China enters 2026 under its 15th five-year plan with ambitious climate pledges: reach “carbon peaking” by 2030 and “carbon neutrality” by 2060. Meeting those targets is proving difficult because fundamental energy and economic realities push against swift decarbonization. Researchers and policy analysts identify five core challenges that will shape the country’s green transition this year, tells The Conversation.
First, the power grid itself limits how clean energy gets used. Vast solar and wind farms in western provinces such as Tibet, Xinjiang, and Qinghai often generate more energy than the grid can handle at peak production. Operators respond by curtailing output, purposely throttling down wind and solar plants to prevent grid overload. That wasted clean power highlights a need for massive investment in transmission and storage infrastructure so electricity can flow to demand centers in the east.
Second, coal remains central to reliability. Beijing continues to add coal-fired capacity to avoid the blackouts experienced in earlier years, but that reliance undermines climate goals. Renewables still lack the storage and dispatchability to replace reliable coal power without risking shortages.
Third, overcapacity in green manufacturing, from solar panels to electric vehicles and batteries, is now a liability. Factories produce more than domestic demand can absorb, triggering price wars and squeezing profits. Local governments resist slowing growth because clean tech fuels jobs and revenue.

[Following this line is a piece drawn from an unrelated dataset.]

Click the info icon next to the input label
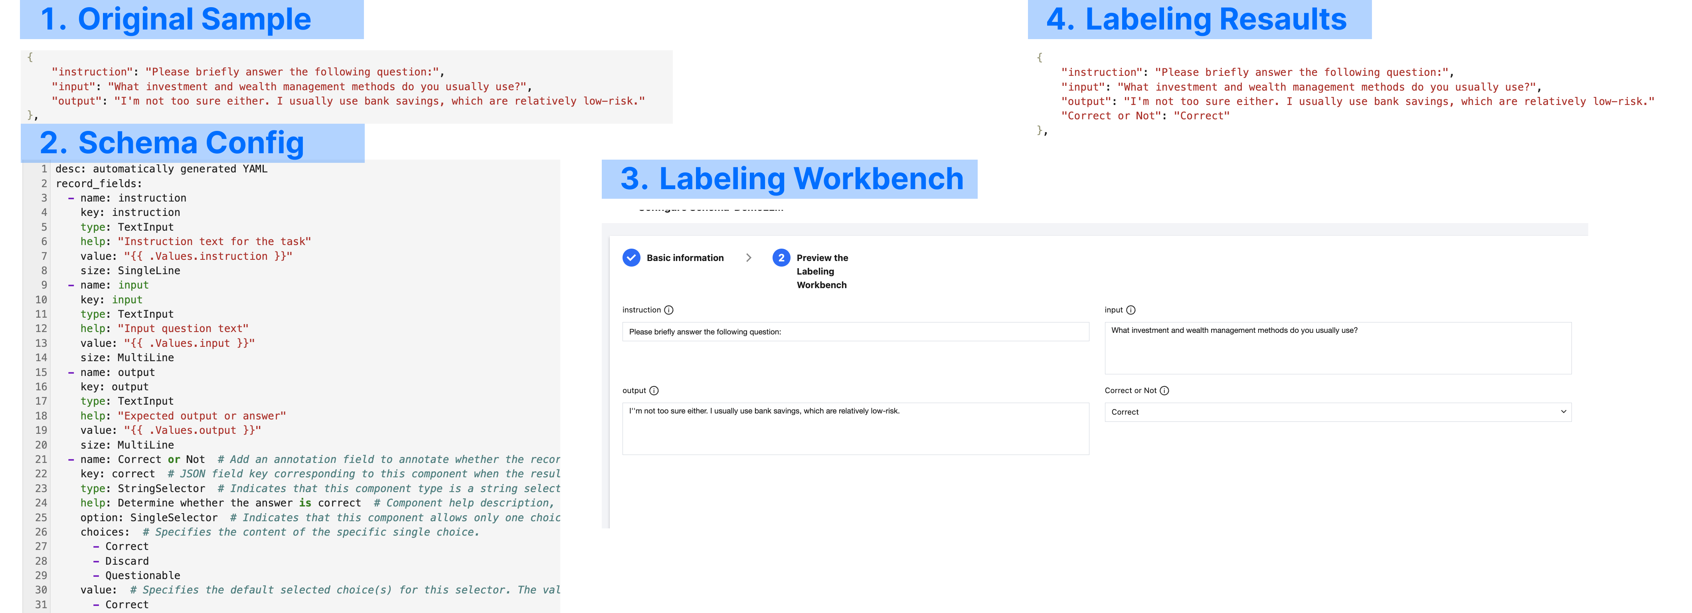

Fourth, that surplus output has triggered trade tensions abroad. Cheap Chinese clean tech has drawn scrutiny in Europe, and the EU’s new Carbon Border Adjustment Mechanism could reduce demand for Chinese products by taxing carbon-intensive inputs.
Finally, executing green policy falls to local governments that lack resources. Fiscal pressures and career incentives tied to traditional growth metrics discourage aggressive decarbonization, which helps explain continued enthusiasm for coal projects.
China’s climate ambitions are real, but energy infrastructure, economic structure, trade pressures, and governance issues complicate progress in 2026 and beyond.